Encoders & Decoders

Encode and decode data between formats.5 tools available.

Encoding tools convert data between representation formats used across web development, cryptography, and data transfer. Base64 encoding is required for embedding binary data in JSON, data URIs, or sending attachments over email (MIME). URL percent-encoding ensures query string values containing special characters — spaces, ampersands, Unicode — are transmitted safely. Cryptographic hashing with MD5, SHA-1, or SHA-256 lets you verify file integrity, generate checksums, or store password digests without keeping plaintext. The JWT Decoder lets you inspect JSON Web Tokens by decoding the Base64url-encoded header and payload to read claims like expiration time, issuer, and subject — all without transmitting the token to any server. Every encoder and decoder here runs entirely in your browser using standard Web APIs like btoa(), atob(), encodeURIComponent(), and the Web Crypto API. Your data never leaves your device, making these tools safe for working with API keys, authentication tokens, and private configuration values.

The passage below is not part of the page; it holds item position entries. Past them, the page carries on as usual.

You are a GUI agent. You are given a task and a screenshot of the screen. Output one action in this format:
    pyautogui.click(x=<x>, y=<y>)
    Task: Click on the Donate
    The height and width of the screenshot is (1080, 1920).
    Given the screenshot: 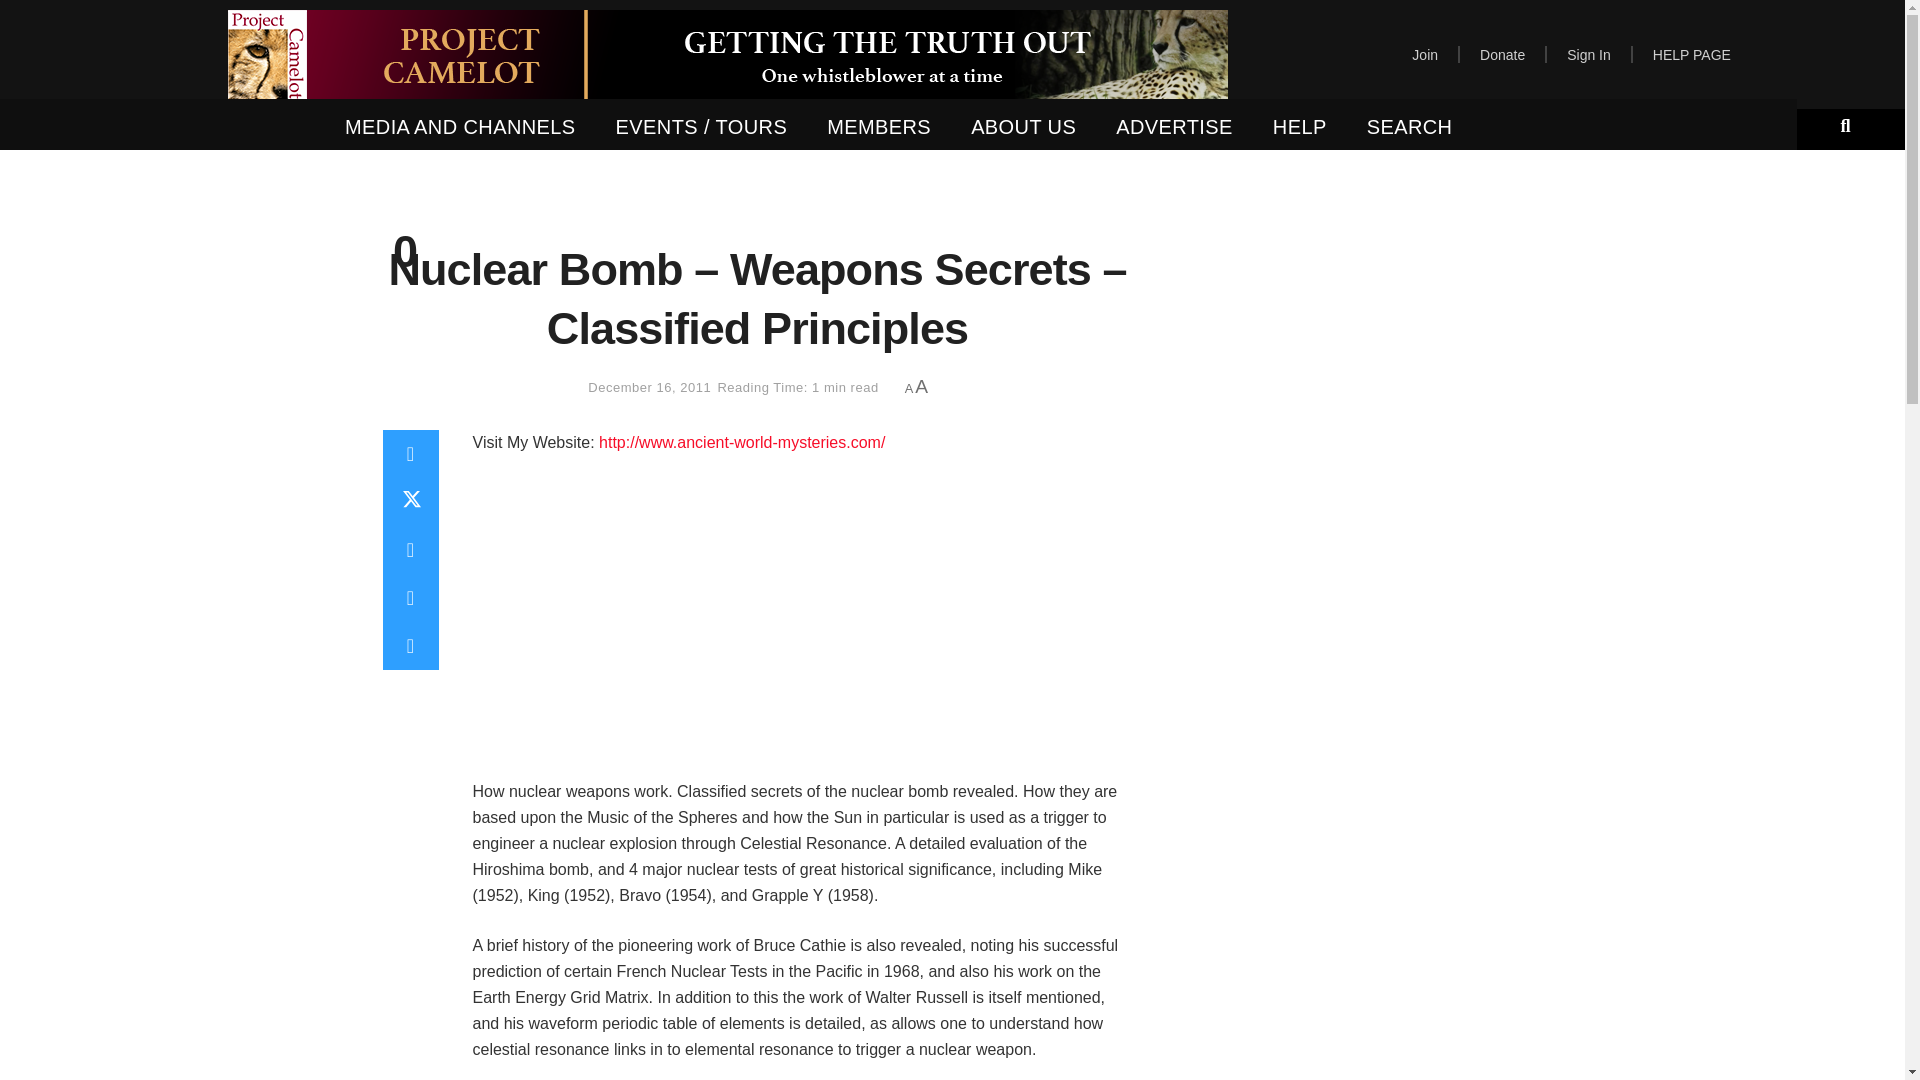 What is the action you would take?
    pyautogui.click(x=1502, y=54)
    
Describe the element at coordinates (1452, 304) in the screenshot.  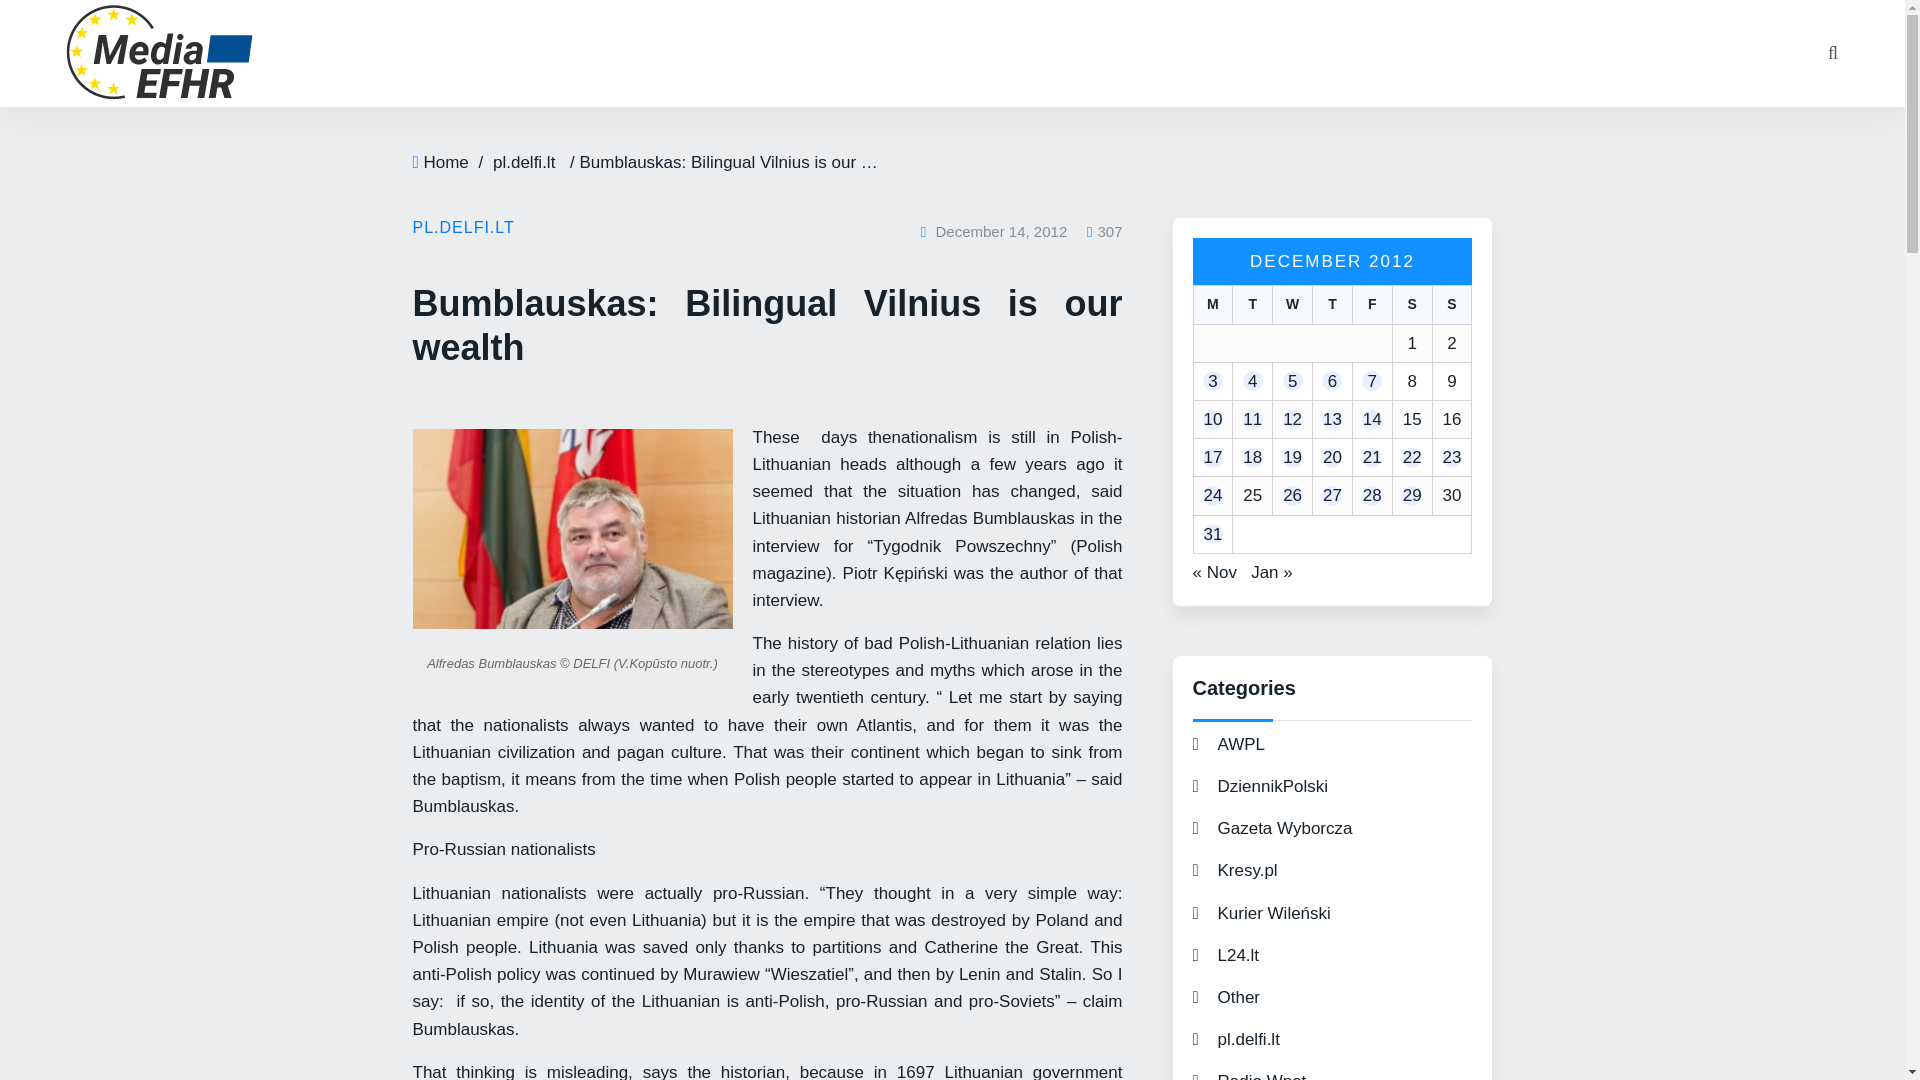
I see `Sunday` at that location.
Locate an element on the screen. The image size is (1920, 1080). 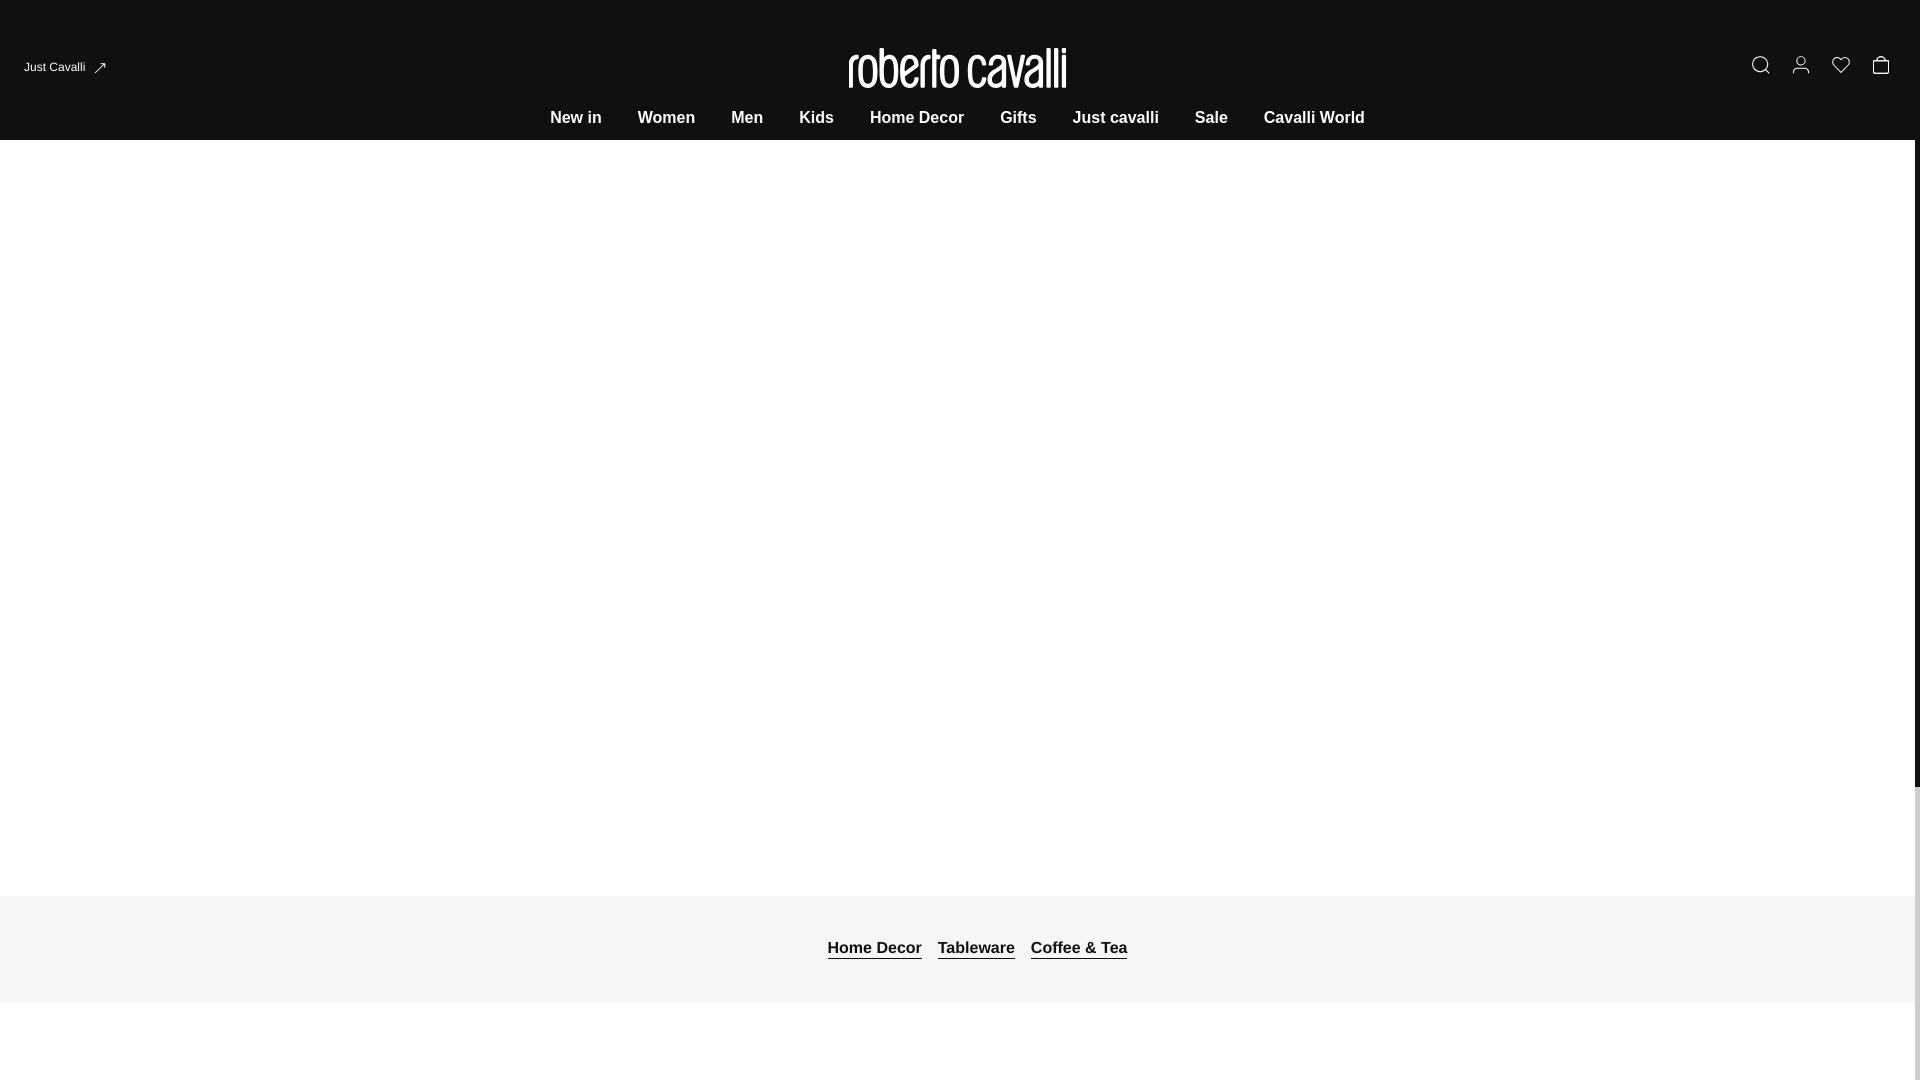
Women is located at coordinates (666, 118).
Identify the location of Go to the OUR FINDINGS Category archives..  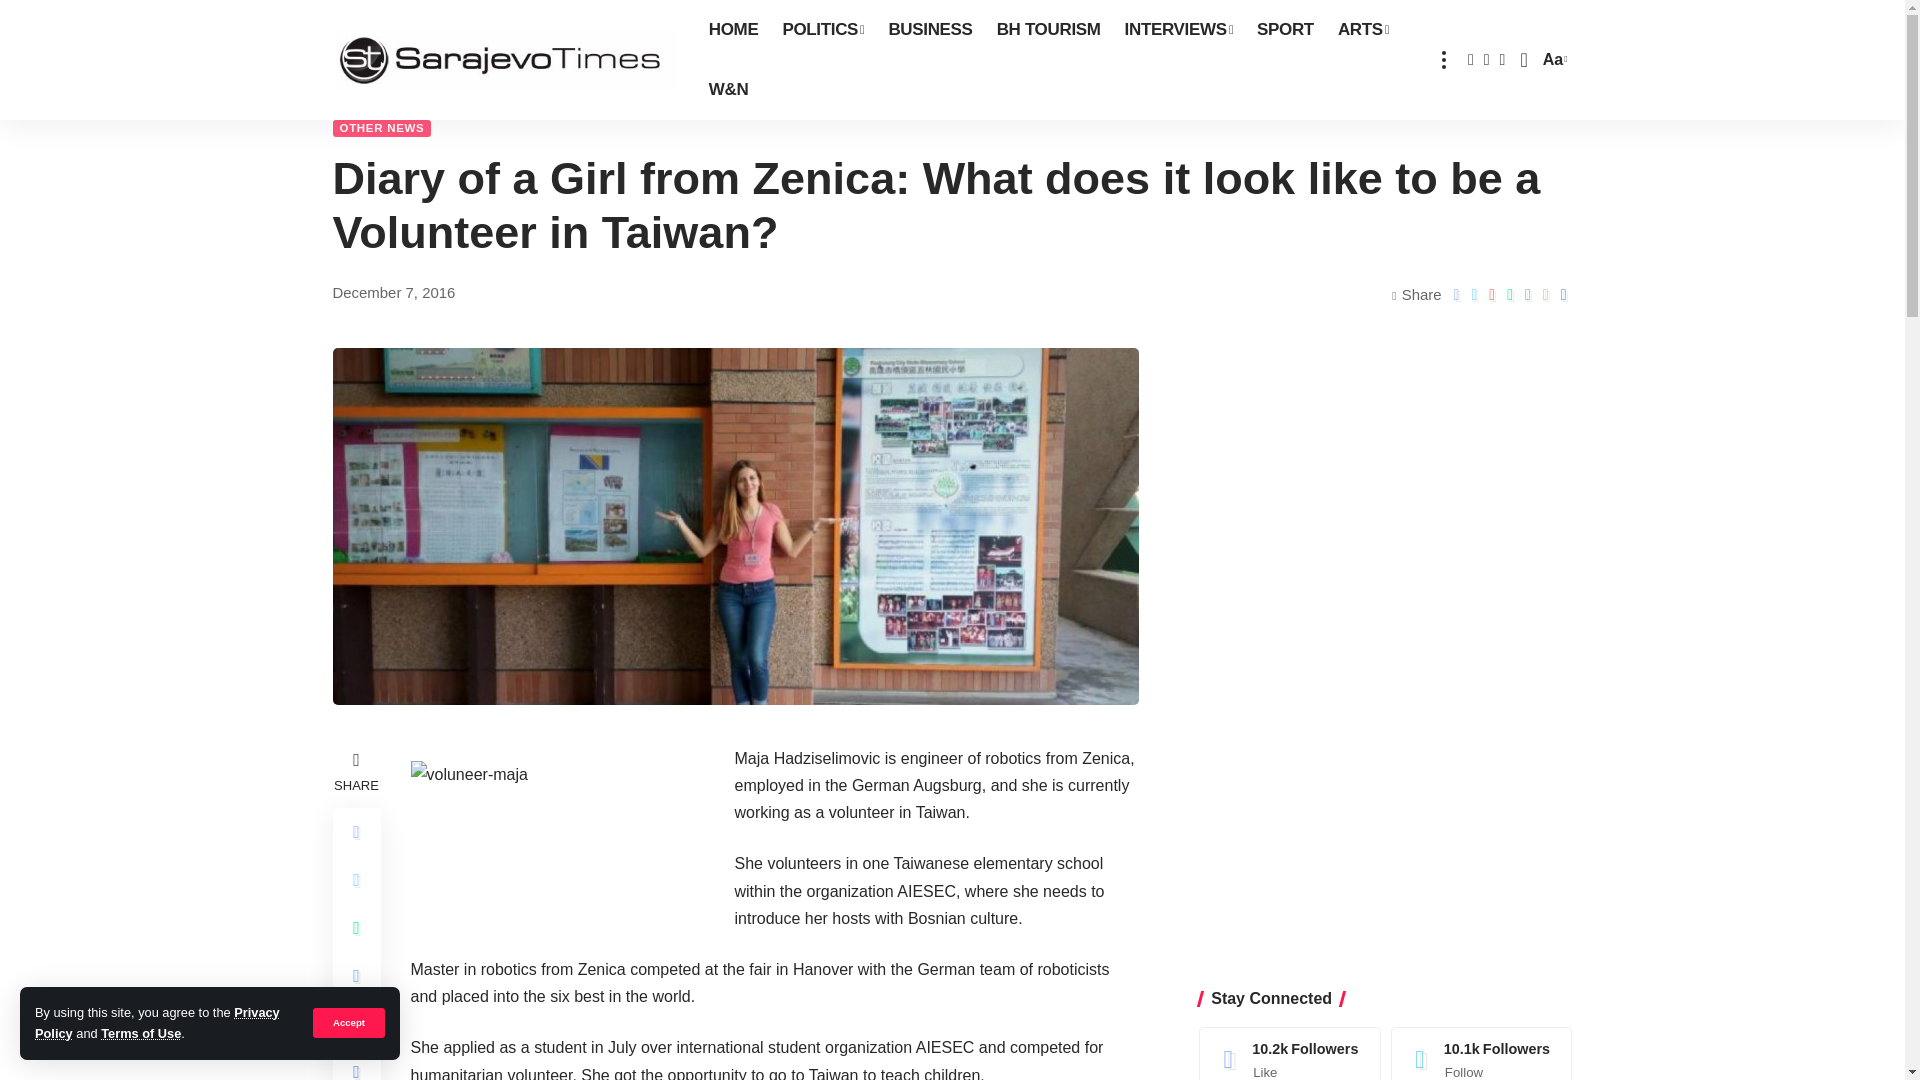
(533, 90).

5 Encoders & Decoders Tools

Frequently Asked Questions

What is the difference between encoding and encryption?

Encoding transforms data into a different format for compatibility or transport (like Base64 or URL encoding) using a publicly known scheme — anyone can decode it without a key. Encryption transforms data to protect confidentiality using a secret key — only someone with the correct key can decrypt it. Encoding is not a security measure. Never use Base64 or URL encoding to protect sensitive data.

Source: OWASP — Cryptographic Storage Cheat Sheet

What is Base64 encoding used for?

Base64 encodes binary data as ASCII text so it can be safely embedded in text-only formats. Common uses include data URIs in HTML/CSS (embedding small images inline), email attachments (MIME encoding), JSON Web Tokens (JWTs), HTTP Basic Authentication headers, and embedding binary payloads inside JSON or XML documents. Base64 increases data size by approximately 33%.

Source: RFC 4648 — Base Encodings

What is URL encoding and when do I need it?

URL encoding (percent-encoding) replaces characters that have special meaning in URLs — like spaces, ampersands, and question marks — with percent-hex sequences (e.g., space becomes %20). You need URL encoding whenever user-supplied values appear in URL query parameters, path segments, OAuth redirect URIs, or form submissions to prevent the URL structure from breaking.